Alcaraz la había conocido en 1940, cerca de Mar del Plata, mientras filmaban La carga de los valientes. Amanecía, era verano, y las vacas pastaban en una claridad violeta. Evita llevaba un peinado laborioso, con una orla de tirabuzones oscuros que le agrandaba los rasgos y una tiara de bucles redondos sobre la frente. Lo interrumpió mientras él calentaba unos rizadores en los rescoldos de la cocina y, pasando por encima de su desprecio, le mostró unas fotografías de Amarga victoria.
«Péineme así, Julito, como Bette Davis», le rogó. «Se me vería mejor un poco más enrulada, ¿no le parece?»

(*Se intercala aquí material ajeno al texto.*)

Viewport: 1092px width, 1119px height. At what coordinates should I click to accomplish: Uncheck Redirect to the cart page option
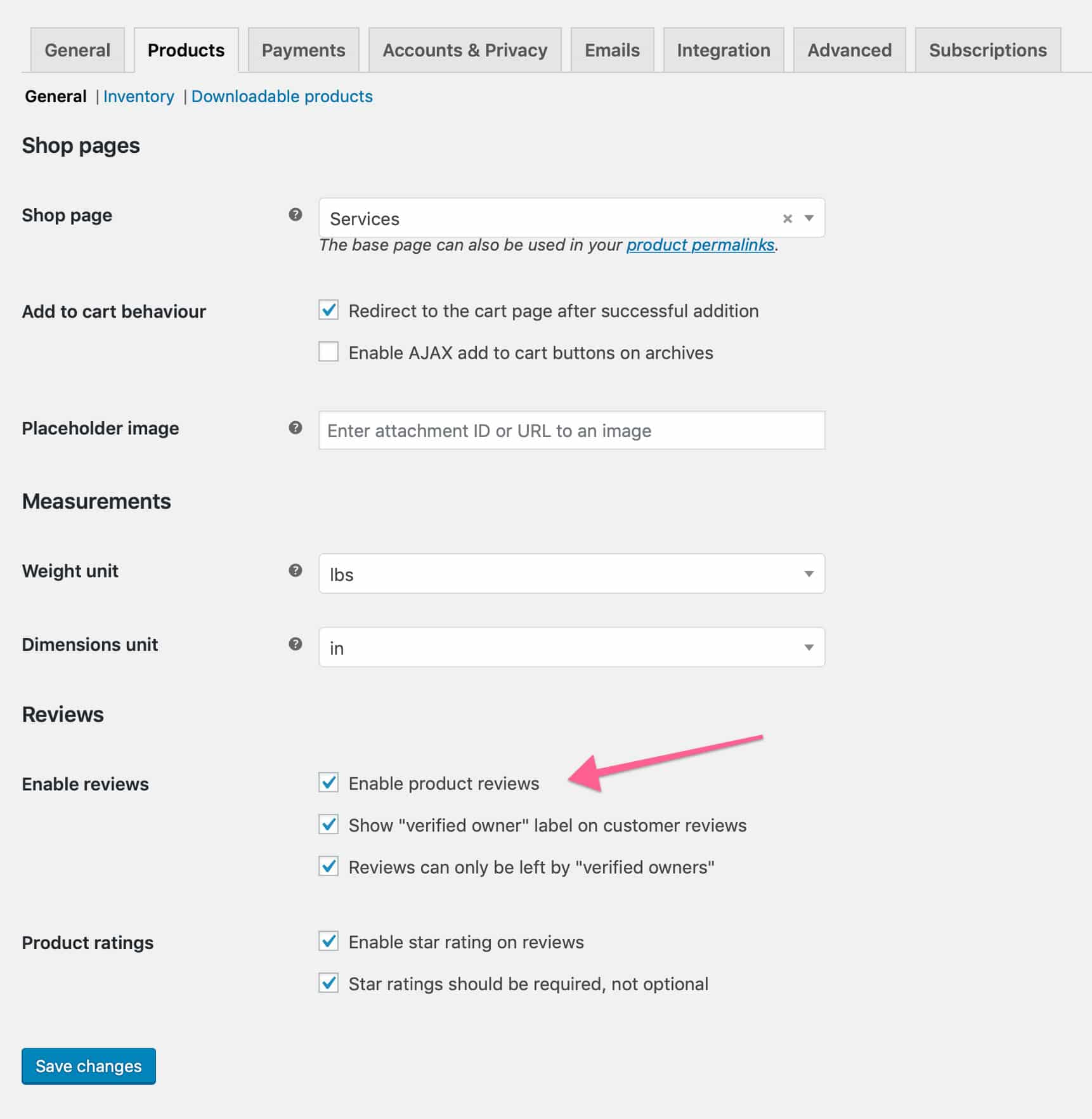coord(328,310)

El peluquero la estudió de arriba abajo con curiosidad procaz. Días atrás, había identificado a Evita como la joven de facciones tristonas y busto escuálido que servía de modelo en un libro de postales pornográficas. El retrato de la portada, que aún podía verse en los kioscos de la estación Retiro, la mostraba frente a un espejo, con bombachas mínimas y los brazos hacia atrás, insinuando que está a punto de quitarse el corpiño. Las fotos prometían ser provocativas pero estaban desvirtuadas por el candor de la modelo: en una, quebraba las caderas hacia el lado izquierdo y trataba de subrayar la redondez de la nalga con tal mirada de susto que el buscado erotismo de la posición se deshacía en astillas; en otra, escondía los pechos en el cuenco de las manos y se pasaba la lengua por los labios con tanta torpeza que sólo la punta de la lengua asomaba por una de las comisuras, mientras los grandes ojos redondos quedaban velados por una expresión de cordero. Si Alcaraz no hubiera visto las postales, tal vez nunca habría aceptado remendar el peinado de Evita y sus vidas se habrían separado en ese mismo instante. Pero la impericia de aquellas poses le inspiró lástima y decidió ayudarla. Perdió hora y media de su valiosa mañana convirtiéndola no en la Bette Davis de Amarga victoria sino en la Olivia de Havilland de Lo que el viento se llevó.
– Así salvé del ridículo a su personaje -me dijo-. Era más lógico un peinado de 1860 para un vestuario de 1876 que el otro corte moderno, de puntas enruladas.
Al fin de cuentas, Evita fue un producto mío. Yo la hice.